● **TASK DIRECTIONS**: Because the pictures are not wanted, give back only the exact text of every entry below.

──────── LISTED ENTRIES ────────

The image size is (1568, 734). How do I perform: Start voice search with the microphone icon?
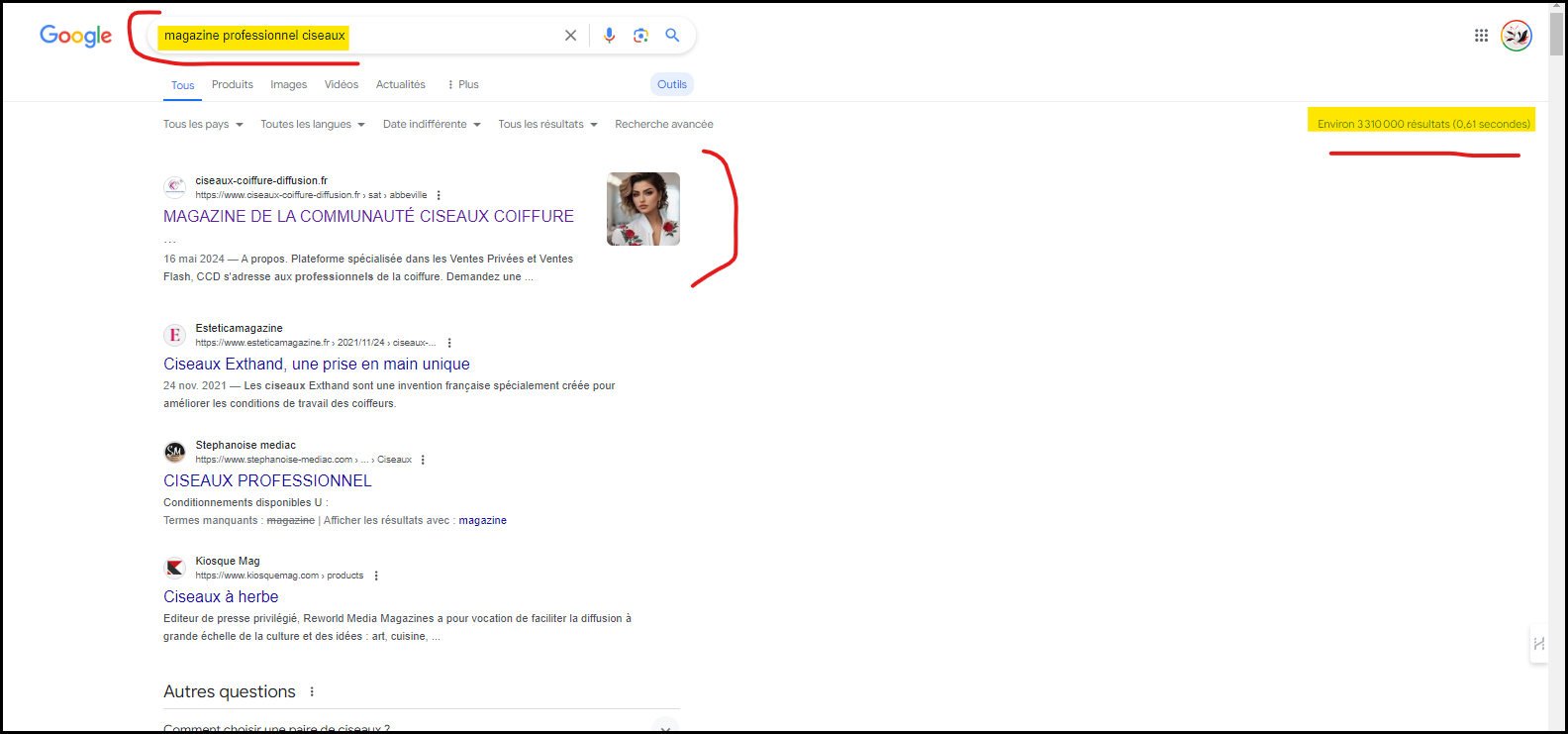tap(609, 36)
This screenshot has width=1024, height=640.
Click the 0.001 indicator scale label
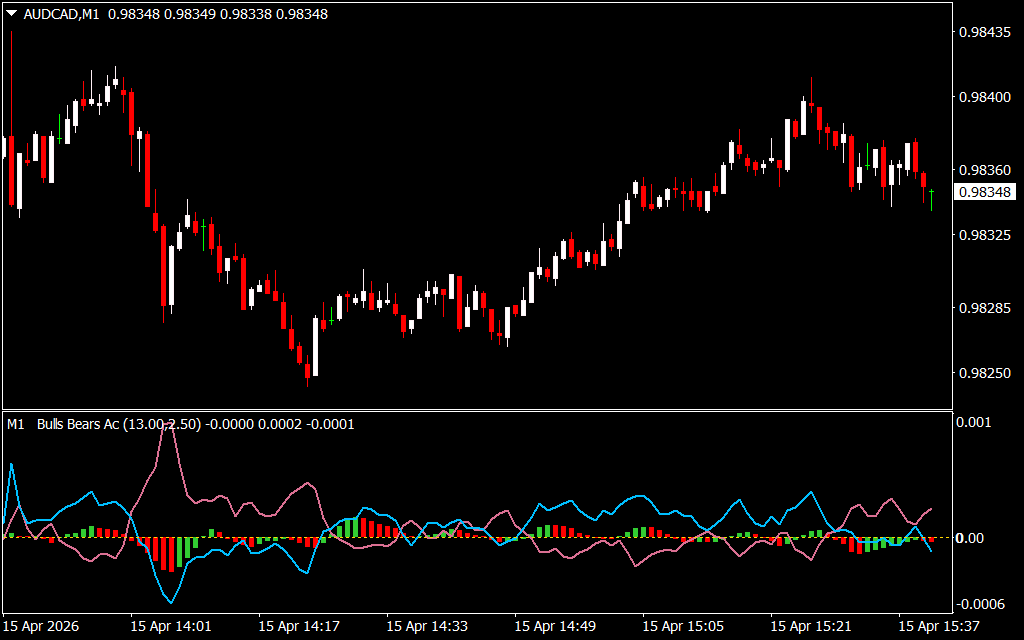point(974,422)
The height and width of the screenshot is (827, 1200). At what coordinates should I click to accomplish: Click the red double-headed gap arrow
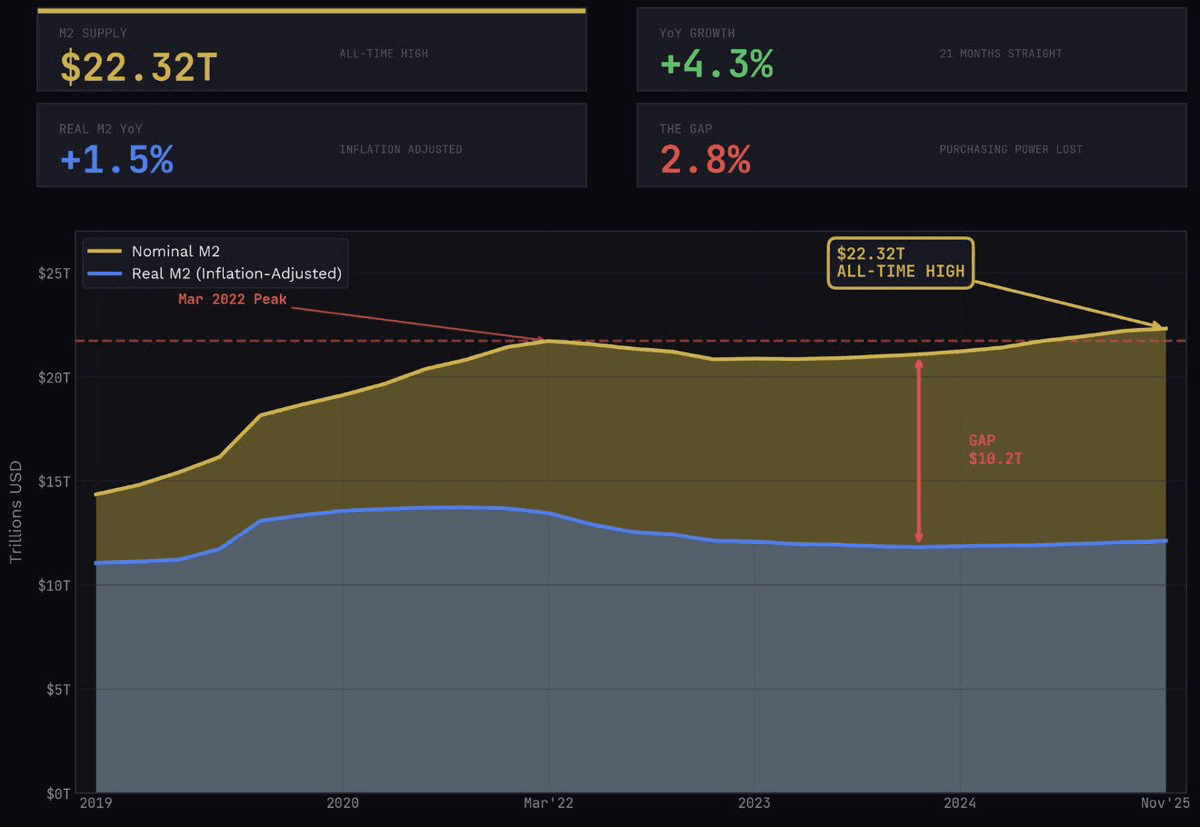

────────

● **OUTPUT OF THE TASK**:
The image size is (1568, 734). How do I perform: Start voice search with the microphone icon?
tap(609, 36)
This screenshot has width=1024, height=640.
Click the 0.001 indicator scale label
point(974,422)
The height and width of the screenshot is (827, 1200). At what coordinates should I click to accomplish: Click the red double-headed gap arrow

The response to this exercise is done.